Elisa Saucier semble avoir eu un faible pour les pâtisseries si on en juge par certaines croix au crayon de mine apposées en marge de quelques recettes et au nombre de pages du chapitre consacré à ces douceurs qui portent la marque de doigts en cours de travail culinaire. Pour un certain gâteau et des beignets elle a même noté la recette sur les pages de garde de l'ouvrage.

Voici, telle que rédigée, la recette de beignets qui débute le chapitre des pâtisseries, à la page 126.

« Beignets. – Deux douzaines d'œufs, deux livres de beurre, trois livres de sucre; battez bien les œufs, ajoutez-y le sucre; faites fondre le beurre, et battez bien le tout ensemble: mettez aussi un verre d'eau-de-vie, et un peu plus gros qu'un jaune d'œuf de perlasse, avec de la fleur pour en faire une pâte, laisser lever deux heures; on y ajoute une tasse de lait, si l'on veut. »
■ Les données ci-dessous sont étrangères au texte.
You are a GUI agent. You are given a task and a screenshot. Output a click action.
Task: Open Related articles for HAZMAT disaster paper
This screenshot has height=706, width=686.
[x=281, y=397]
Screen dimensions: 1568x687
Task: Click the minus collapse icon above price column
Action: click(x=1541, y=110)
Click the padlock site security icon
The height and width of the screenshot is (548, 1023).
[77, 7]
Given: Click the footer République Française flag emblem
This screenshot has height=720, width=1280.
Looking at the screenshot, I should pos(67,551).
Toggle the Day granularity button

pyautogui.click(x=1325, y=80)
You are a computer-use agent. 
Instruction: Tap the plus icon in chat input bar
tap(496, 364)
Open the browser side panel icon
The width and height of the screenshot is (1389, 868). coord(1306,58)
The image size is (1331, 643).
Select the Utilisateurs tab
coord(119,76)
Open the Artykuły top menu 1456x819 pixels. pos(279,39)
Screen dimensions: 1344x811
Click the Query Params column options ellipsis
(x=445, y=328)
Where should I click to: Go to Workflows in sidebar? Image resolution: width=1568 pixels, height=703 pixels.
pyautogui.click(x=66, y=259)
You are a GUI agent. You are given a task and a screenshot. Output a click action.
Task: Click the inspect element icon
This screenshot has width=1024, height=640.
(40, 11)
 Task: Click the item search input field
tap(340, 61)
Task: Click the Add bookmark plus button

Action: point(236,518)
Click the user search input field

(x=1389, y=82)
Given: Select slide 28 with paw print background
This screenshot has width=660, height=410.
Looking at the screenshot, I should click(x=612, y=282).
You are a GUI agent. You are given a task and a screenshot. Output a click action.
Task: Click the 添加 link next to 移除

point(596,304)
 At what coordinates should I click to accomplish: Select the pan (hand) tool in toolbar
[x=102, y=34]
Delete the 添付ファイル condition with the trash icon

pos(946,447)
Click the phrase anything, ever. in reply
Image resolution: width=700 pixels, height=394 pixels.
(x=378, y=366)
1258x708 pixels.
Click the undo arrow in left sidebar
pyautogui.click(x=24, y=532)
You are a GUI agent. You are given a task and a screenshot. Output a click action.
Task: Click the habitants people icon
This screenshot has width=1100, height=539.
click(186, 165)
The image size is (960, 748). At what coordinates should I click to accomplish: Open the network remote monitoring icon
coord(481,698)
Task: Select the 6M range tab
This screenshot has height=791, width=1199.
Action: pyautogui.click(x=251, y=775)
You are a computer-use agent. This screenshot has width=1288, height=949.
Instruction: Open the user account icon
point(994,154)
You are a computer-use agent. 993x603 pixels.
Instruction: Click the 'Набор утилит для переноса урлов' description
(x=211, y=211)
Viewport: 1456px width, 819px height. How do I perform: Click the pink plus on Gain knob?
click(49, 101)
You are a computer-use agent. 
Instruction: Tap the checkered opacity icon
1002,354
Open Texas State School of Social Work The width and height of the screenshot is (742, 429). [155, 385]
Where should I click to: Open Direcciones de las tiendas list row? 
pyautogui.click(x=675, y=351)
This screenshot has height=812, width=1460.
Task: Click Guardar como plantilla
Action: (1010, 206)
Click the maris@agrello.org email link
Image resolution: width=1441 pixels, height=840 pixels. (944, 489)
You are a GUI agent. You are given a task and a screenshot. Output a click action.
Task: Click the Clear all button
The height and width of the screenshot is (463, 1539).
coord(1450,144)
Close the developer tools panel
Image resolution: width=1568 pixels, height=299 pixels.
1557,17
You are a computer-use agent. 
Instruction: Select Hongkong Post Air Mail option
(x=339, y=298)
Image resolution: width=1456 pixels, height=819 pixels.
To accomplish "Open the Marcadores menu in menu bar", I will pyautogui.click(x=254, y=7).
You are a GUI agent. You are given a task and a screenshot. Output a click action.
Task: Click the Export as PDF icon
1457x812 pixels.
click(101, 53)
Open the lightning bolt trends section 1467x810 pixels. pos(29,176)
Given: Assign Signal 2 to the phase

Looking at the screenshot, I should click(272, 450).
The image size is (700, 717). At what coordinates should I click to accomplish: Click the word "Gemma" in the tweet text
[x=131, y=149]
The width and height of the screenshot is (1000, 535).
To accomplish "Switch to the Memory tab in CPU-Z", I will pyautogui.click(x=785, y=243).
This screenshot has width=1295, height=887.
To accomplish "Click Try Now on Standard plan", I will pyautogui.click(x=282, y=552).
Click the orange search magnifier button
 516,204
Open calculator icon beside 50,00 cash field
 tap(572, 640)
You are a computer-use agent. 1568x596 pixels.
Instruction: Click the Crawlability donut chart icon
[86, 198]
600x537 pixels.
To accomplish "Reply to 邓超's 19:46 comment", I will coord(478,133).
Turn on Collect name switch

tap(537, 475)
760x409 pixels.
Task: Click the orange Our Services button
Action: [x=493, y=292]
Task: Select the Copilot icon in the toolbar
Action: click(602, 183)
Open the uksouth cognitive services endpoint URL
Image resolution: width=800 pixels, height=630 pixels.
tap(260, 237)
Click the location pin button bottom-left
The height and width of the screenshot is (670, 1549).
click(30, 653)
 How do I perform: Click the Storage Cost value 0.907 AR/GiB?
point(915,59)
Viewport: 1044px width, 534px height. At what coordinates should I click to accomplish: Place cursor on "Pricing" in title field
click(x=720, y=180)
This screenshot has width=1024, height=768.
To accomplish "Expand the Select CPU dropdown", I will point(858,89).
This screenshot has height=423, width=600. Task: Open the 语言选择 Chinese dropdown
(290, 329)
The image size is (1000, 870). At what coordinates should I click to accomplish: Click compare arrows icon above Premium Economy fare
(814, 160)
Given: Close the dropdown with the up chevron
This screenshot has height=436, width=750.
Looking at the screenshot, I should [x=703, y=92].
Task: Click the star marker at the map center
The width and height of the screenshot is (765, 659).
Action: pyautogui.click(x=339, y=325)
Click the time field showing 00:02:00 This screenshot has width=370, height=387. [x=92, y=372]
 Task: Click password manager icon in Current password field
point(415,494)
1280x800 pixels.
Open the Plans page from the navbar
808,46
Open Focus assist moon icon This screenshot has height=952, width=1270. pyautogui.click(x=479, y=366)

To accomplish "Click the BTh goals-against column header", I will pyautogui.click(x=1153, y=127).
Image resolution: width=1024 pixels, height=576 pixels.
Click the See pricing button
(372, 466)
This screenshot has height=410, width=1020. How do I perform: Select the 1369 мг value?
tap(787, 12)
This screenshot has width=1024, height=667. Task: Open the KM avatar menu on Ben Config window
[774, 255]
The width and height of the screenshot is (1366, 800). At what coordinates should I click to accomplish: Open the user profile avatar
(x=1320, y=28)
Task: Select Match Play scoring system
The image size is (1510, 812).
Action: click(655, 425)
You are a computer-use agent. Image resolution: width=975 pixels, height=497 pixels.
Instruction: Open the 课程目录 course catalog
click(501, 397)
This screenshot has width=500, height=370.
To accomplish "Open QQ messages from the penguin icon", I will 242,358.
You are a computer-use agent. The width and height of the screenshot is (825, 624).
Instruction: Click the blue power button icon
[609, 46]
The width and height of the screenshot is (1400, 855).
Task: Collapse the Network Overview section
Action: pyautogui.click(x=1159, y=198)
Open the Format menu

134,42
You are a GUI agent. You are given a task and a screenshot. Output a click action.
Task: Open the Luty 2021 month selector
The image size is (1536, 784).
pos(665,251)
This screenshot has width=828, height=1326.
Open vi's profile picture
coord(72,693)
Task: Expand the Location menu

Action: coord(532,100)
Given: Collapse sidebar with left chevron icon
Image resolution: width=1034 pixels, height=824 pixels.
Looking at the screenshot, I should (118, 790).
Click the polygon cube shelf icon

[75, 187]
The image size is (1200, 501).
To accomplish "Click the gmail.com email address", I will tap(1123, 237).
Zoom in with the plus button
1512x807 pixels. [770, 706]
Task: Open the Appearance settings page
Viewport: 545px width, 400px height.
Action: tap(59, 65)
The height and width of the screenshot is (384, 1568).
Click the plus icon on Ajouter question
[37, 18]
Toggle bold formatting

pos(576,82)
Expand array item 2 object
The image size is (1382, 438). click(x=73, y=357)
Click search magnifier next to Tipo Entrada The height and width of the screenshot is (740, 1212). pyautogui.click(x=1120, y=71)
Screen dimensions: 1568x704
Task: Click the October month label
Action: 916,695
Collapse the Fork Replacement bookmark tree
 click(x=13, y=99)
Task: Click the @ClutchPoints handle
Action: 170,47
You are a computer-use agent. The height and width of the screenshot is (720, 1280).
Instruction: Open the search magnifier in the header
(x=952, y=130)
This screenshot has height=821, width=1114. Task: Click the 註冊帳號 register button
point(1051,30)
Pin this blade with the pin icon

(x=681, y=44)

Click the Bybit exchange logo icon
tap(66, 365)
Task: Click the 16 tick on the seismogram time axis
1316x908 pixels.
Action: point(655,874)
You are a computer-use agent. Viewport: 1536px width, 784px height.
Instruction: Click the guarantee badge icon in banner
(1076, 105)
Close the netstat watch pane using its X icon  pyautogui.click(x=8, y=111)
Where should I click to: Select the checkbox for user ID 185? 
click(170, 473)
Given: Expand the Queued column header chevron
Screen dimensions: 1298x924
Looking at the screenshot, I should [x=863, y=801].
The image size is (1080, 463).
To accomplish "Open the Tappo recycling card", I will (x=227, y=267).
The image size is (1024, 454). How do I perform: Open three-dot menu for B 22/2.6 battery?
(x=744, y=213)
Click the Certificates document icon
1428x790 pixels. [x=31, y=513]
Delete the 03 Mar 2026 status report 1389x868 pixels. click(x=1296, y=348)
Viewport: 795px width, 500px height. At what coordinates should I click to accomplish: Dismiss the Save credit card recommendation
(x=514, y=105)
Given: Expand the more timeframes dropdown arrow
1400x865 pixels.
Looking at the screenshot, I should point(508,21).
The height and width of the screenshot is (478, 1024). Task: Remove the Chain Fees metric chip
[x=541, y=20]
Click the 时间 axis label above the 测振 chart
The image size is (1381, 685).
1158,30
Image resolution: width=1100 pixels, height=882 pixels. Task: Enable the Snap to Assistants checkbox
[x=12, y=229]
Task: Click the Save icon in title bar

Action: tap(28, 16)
On cuit au four. « Il est très essentiel d'éprouver la chaleur du poêle ou du four où l'on doit cuire les pâtisseries, ce qui est bien facile en faisant d'abord cuire un petit morceau de pâte, autrement on s'expose à gâter le tout; sachez donc bien proportionner la chaleur. »

Dans les ingrédients de cette recette, il y en a un, la perlasse, dont le nom n'est plus employé de nos jours. Ce mot désigne la potasse la plus pure et la plus blanche. C'était aussi le nom de la cendre de bois.

La potasse, sous forme de bicarbonate de potassium est encore utilisée, en cuisine, comme levure chimique, au même titre que le bicarbonate de sodium ou poudre à pâte. On la retrouverait dans les grands magasins d'alimentation et les pharmacies. Sous forme de poudre, elle semble particulièrement appréciée dans la confection des biscuits de Noël et les pains d'épices. Dans son blogue, une internaute note qu'elle rend la pâte très légère et lui confère un parfum délicieux.

La recette simplifiée de Baignes, écrite de la main d'Elisa Saucier énumère les ingrédients suivants: 8 œufs, 3 bollées de sucre blanc, 1 livre de beurre, 1 pinte de lait, 3 cuillérées de poudre, 2 cuillérées de saudas. Elle omet l'eau-de-vie mais combine les carbonates de potassium (la poudre) et de sodium (le soda à pâte).

Les recettes de grand-mères sont bien prisées dans certaines familles. De nos jours nous avons un accès quasi illimité à une multitude de produits et de recettes que nos ancêtres du 19e siècle n'auraient jamais pu imaginer. Ce n'est toutefois pas d'hier que les Québécois sont réputés pour tenir bonne table. Pour celles qui le possédaient, la Cuisinière Canadienne devait être une précieuse source d'inspiration pour entretenir le plaisir et le bonheur autour de la table.